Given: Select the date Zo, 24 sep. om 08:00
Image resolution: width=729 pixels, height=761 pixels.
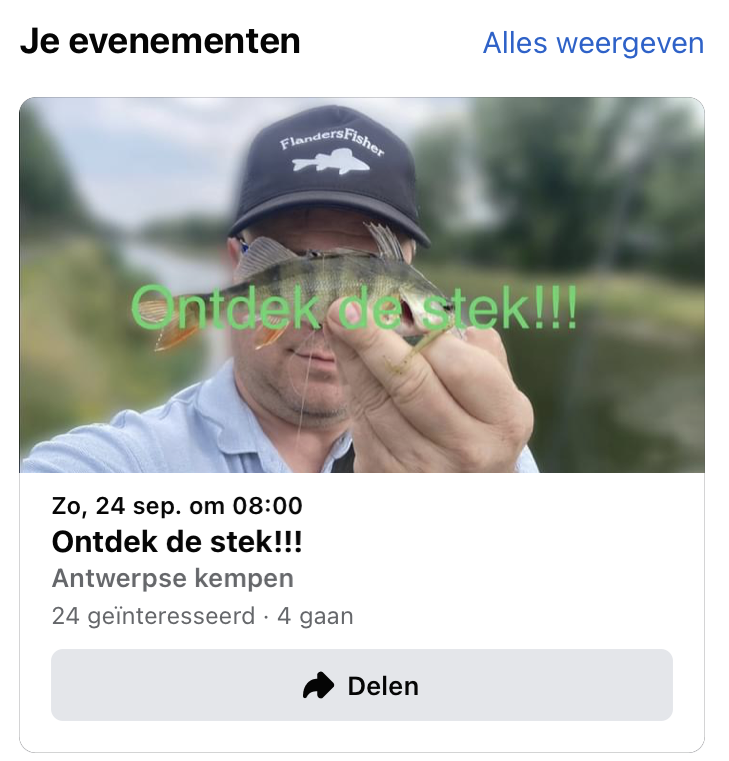Looking at the screenshot, I should click(x=177, y=506).
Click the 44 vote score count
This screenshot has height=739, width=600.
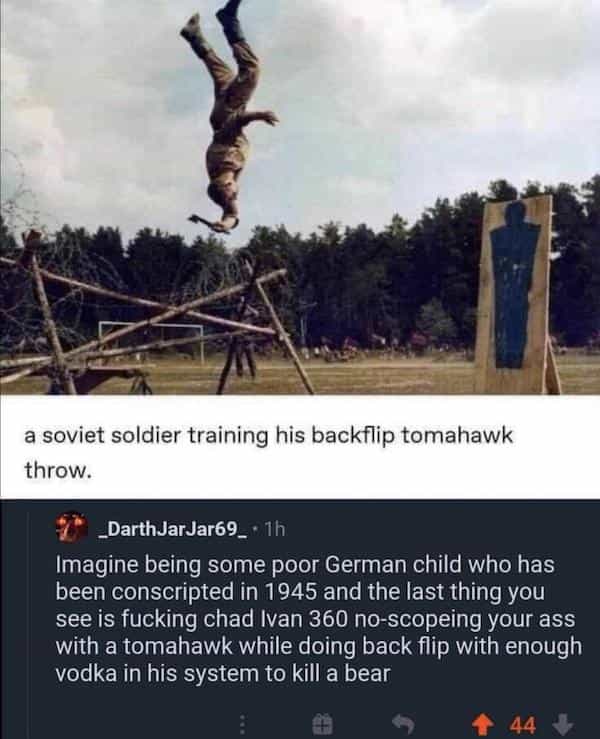523,724

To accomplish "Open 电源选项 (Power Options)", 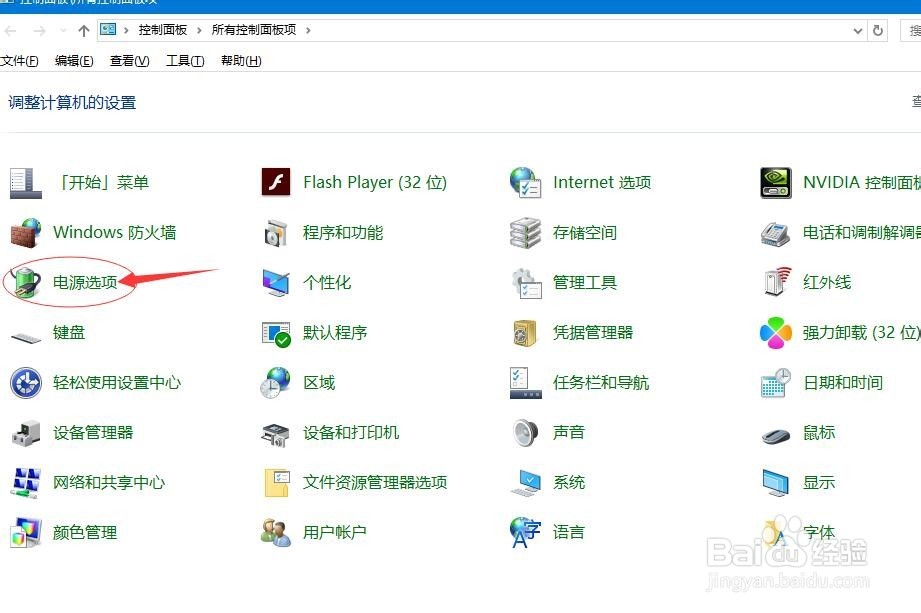I will click(85, 282).
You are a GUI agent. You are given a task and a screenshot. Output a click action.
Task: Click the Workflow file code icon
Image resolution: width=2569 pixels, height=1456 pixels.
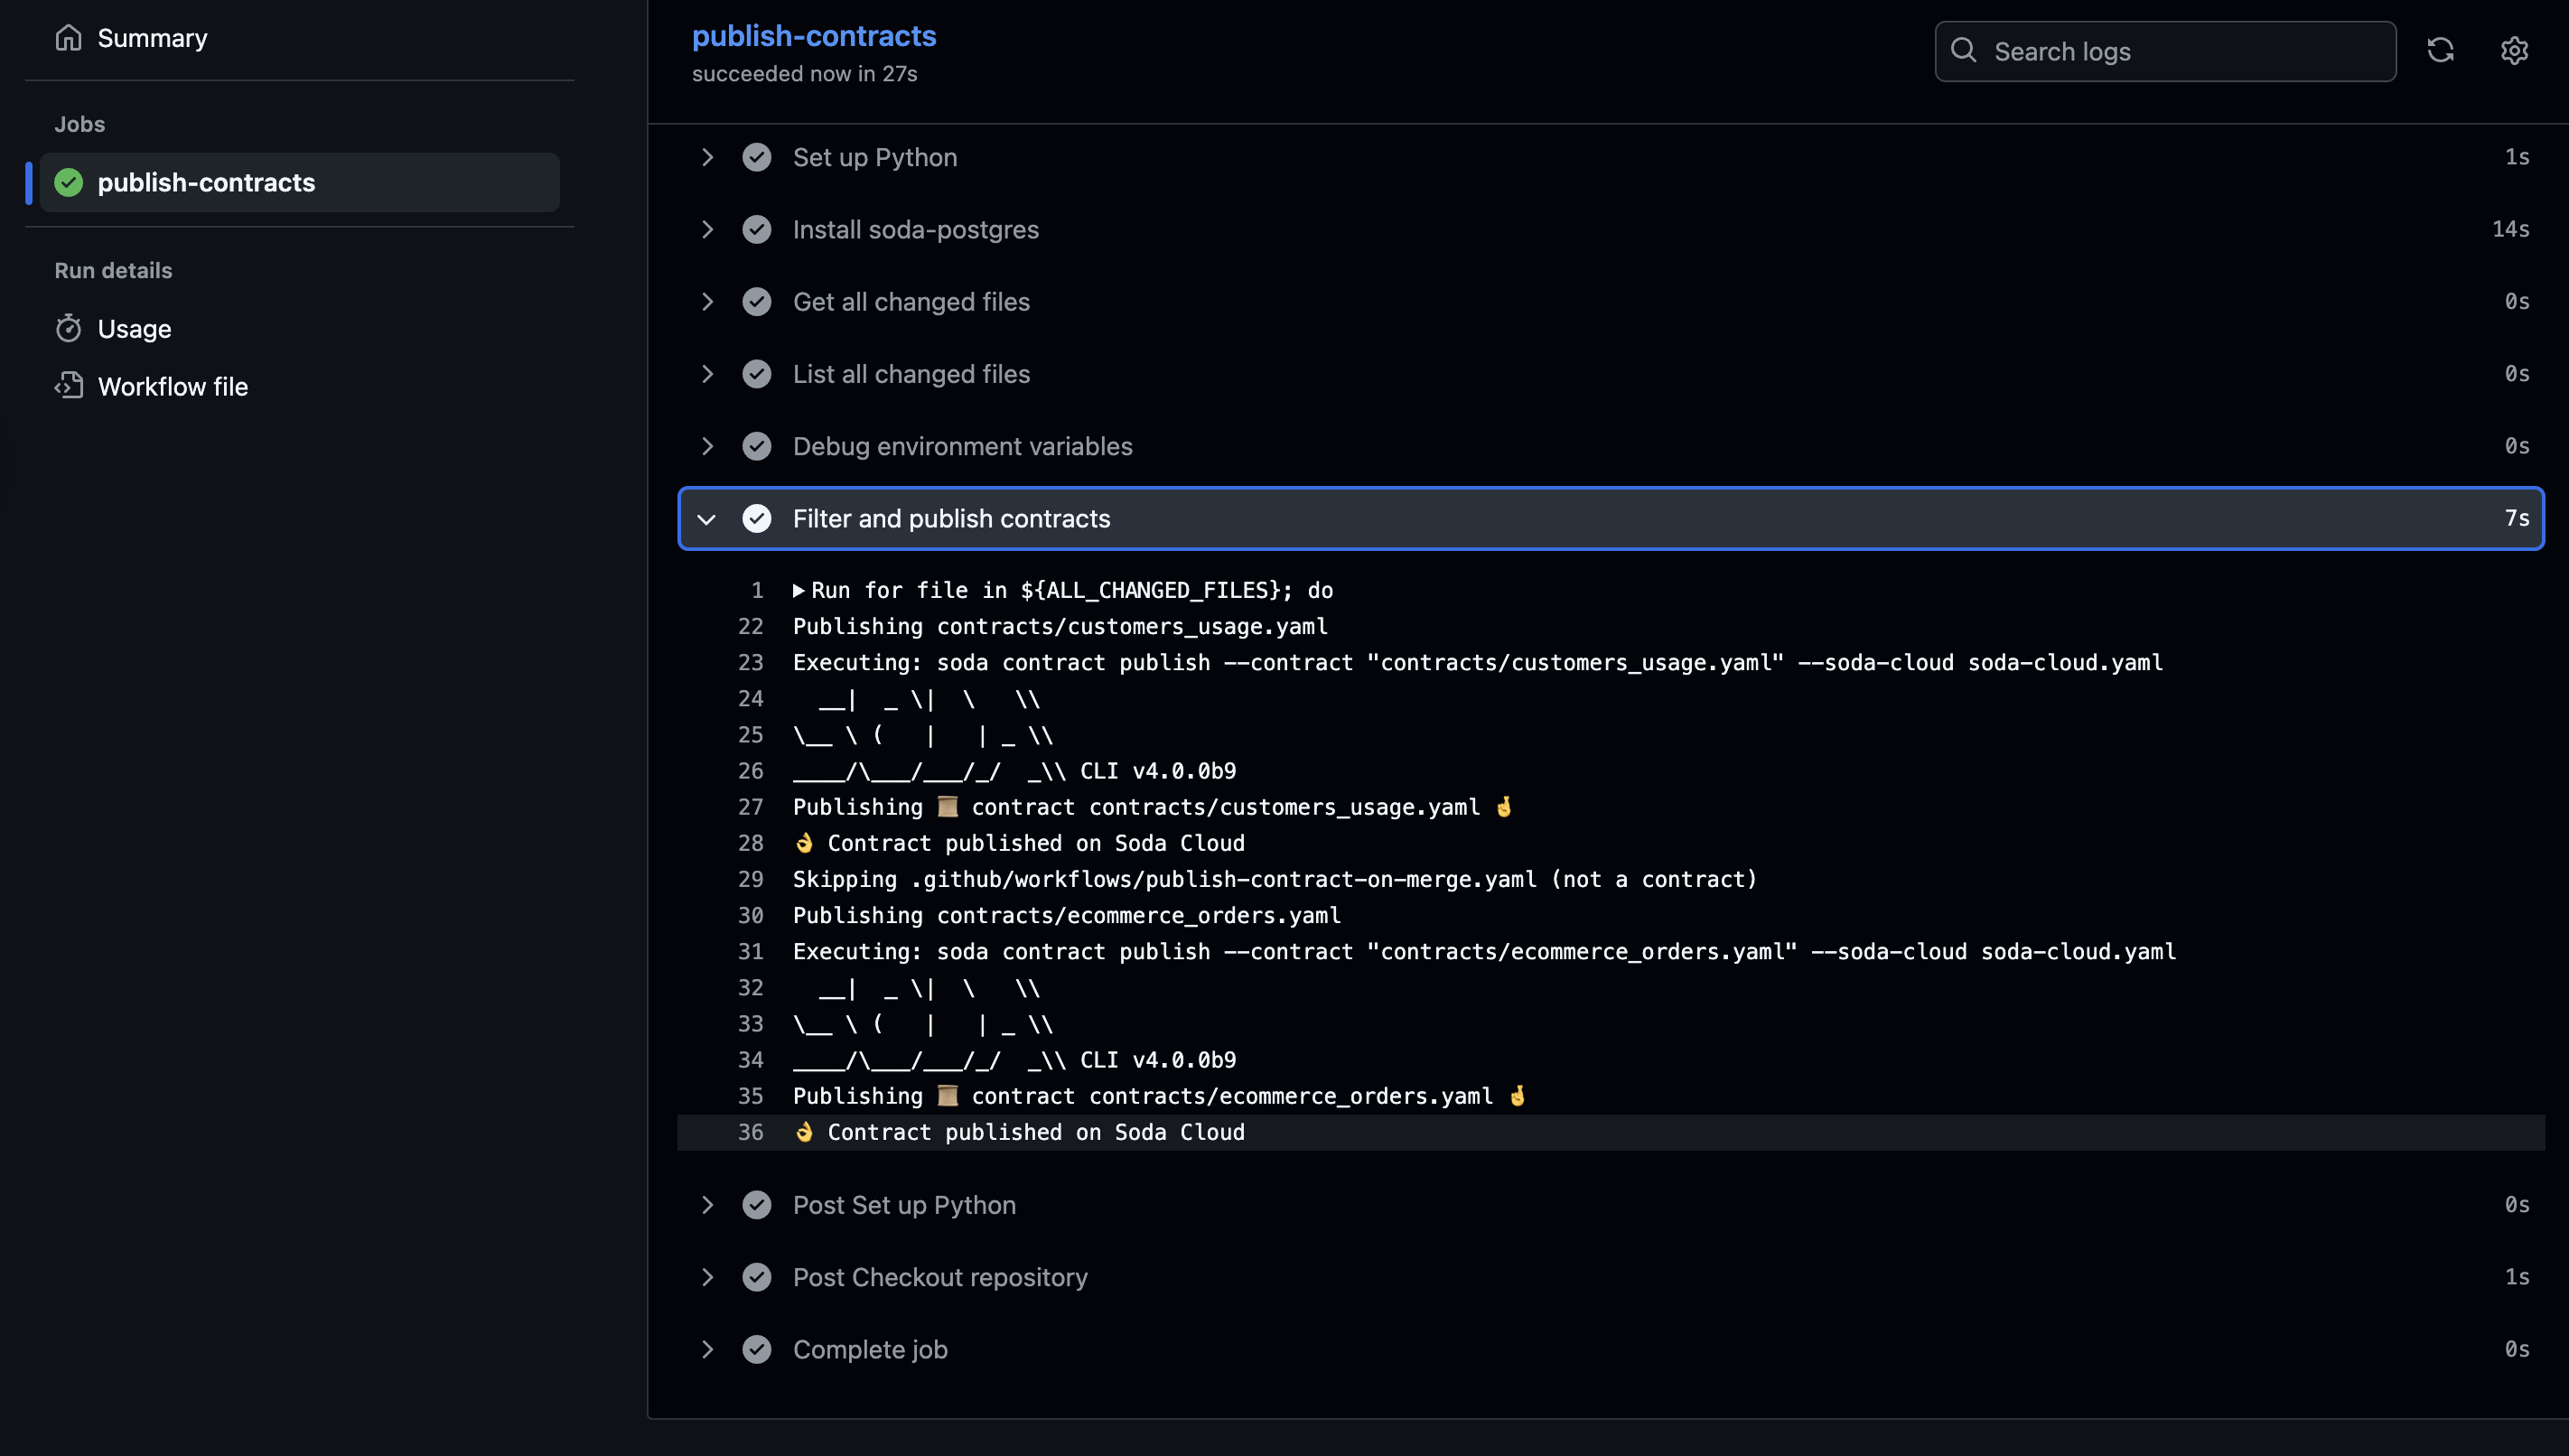pyautogui.click(x=68, y=386)
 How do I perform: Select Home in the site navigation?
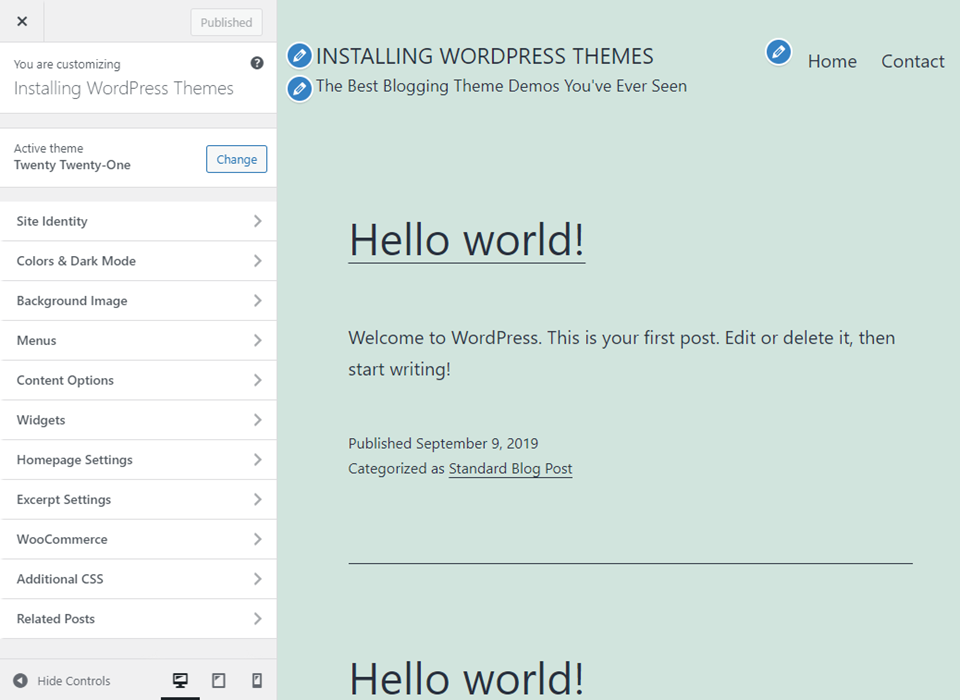click(832, 61)
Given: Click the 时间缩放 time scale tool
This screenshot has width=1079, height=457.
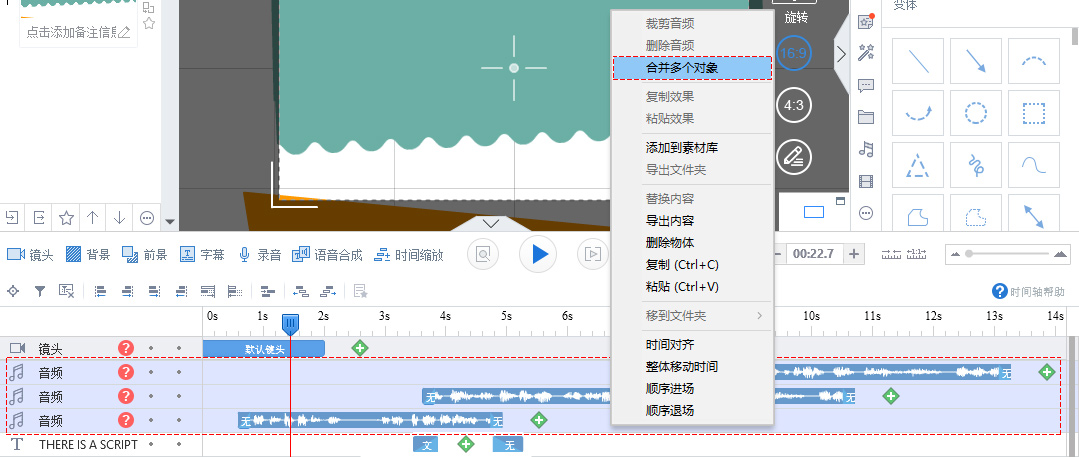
···
• _WORK TO COMPLETE_:
Reproduce the records verbatim, from the line containing "You are a GUI" up to and including the last line of the records, leaving out the pictures.

• _ANSWER TO THE EXERCISE_:
You are a GUI agent. You are given a task and a screenshot. Output a click action.
Task: Click the Workflow file code icon
Image resolution: width=2569 pixels, height=1456 pixels.
pyautogui.click(x=68, y=386)
 How do I perform: Select Home in the site navigation?
click(832, 61)
Given: Click the 时间缩放 time scale tool
This screenshot has width=1079, height=457.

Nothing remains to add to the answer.